__PROBLEM__.
From the line containing "Where should I" to the end of the records, print every line exactly, both ends included, and leave out the pictures.

__INPUT MATERIAL__.
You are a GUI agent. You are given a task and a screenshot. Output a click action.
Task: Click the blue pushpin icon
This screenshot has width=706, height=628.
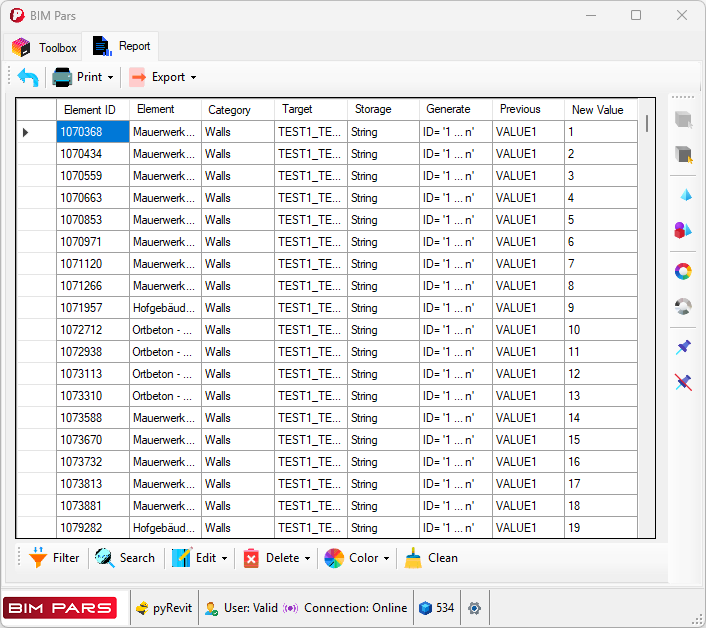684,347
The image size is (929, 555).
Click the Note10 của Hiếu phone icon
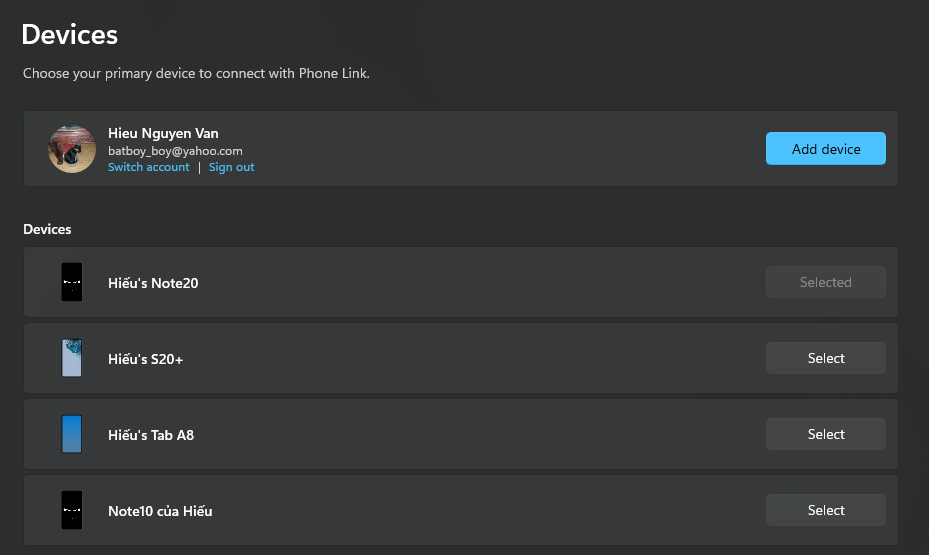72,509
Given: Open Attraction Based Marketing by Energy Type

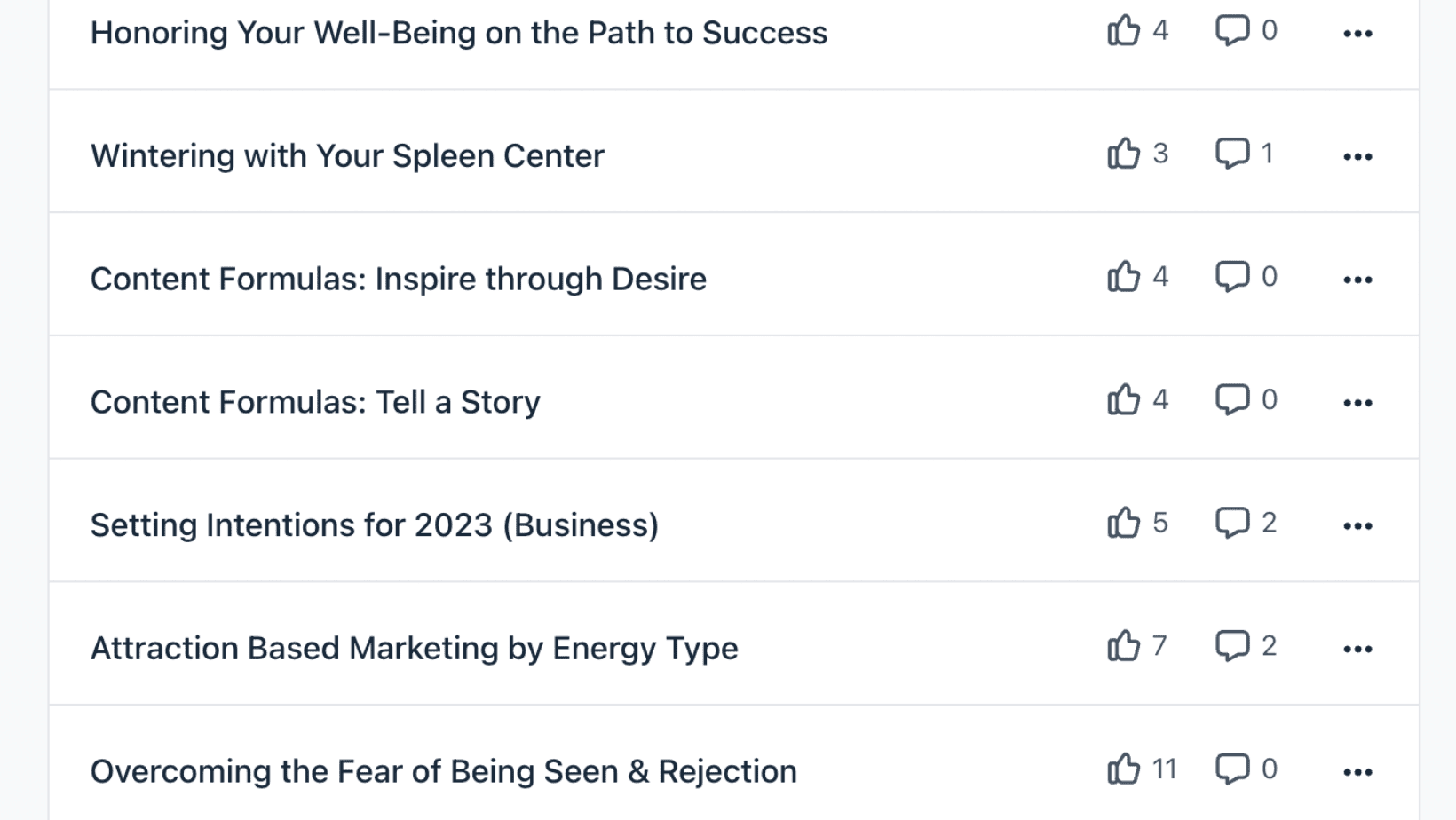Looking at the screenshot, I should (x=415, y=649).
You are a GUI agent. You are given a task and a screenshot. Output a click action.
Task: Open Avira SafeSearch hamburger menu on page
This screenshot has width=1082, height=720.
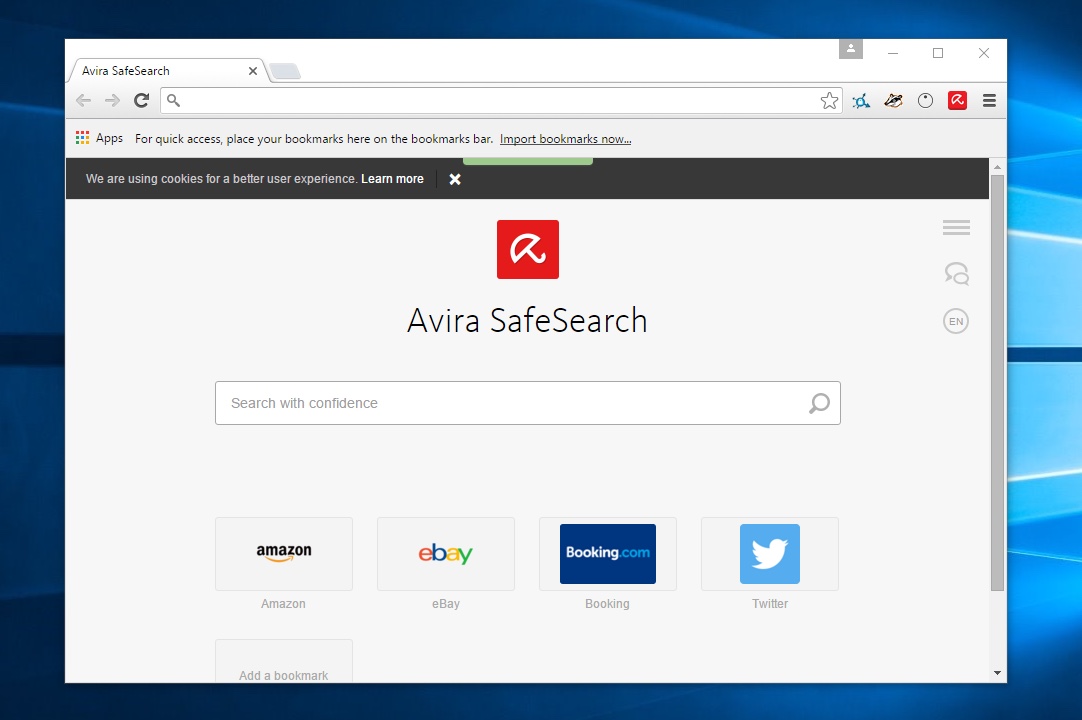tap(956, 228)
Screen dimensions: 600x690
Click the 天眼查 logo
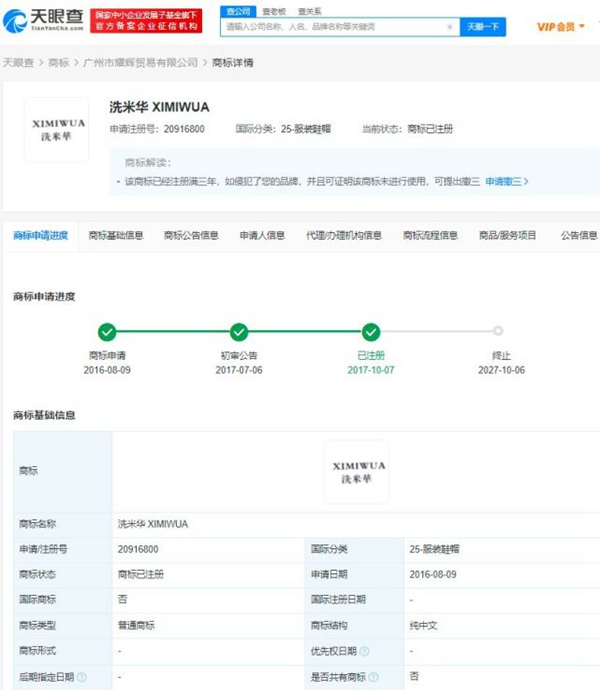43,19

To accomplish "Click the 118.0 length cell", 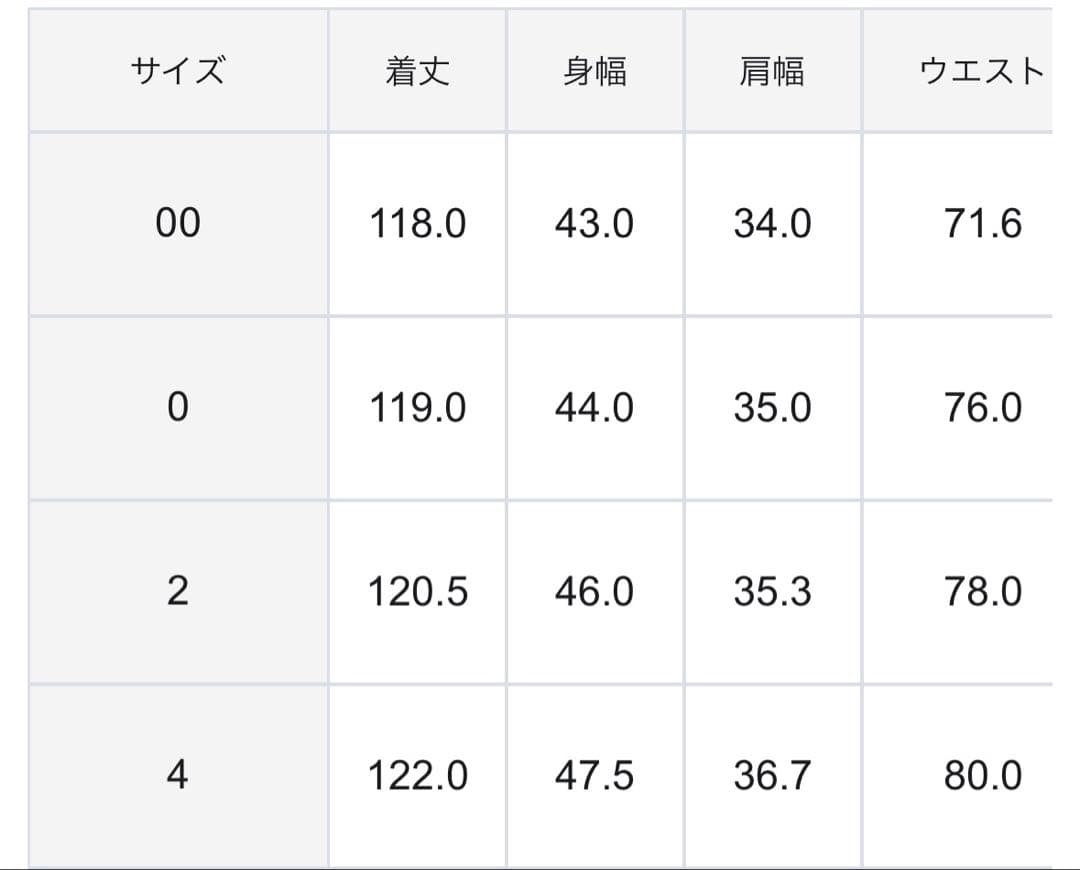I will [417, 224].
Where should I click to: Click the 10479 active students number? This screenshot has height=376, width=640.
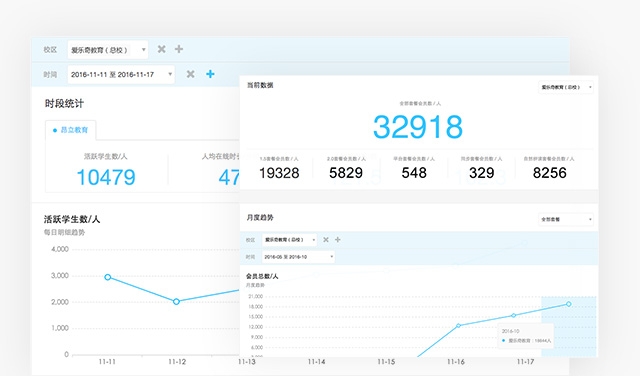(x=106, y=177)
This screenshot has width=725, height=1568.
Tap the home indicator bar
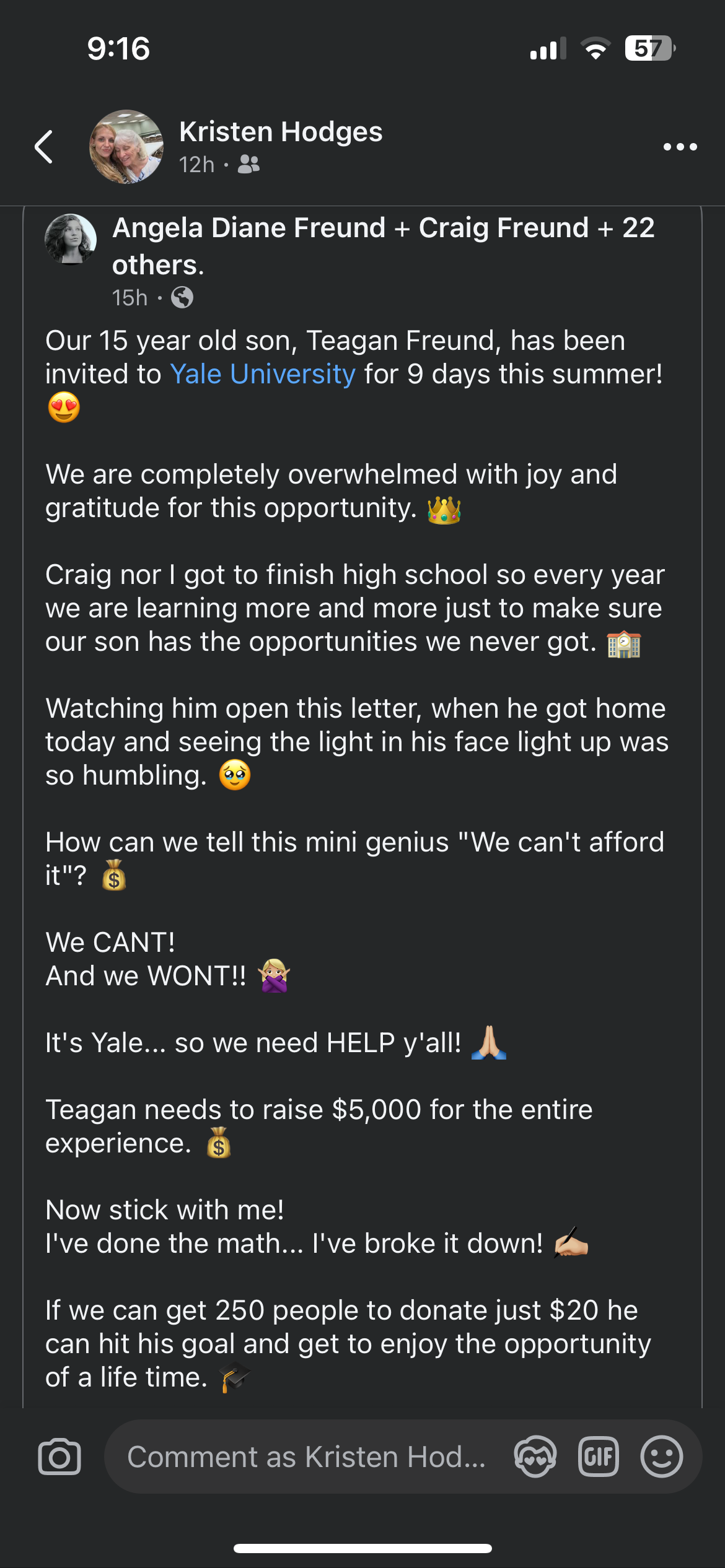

__ANSWER TO THIS EXERCISE__.
Where should I click to: Click the 10479 active students number? This screenshot has height=376, width=640.
(x=106, y=177)
This screenshot has width=725, height=1568.
Tap the home indicator bar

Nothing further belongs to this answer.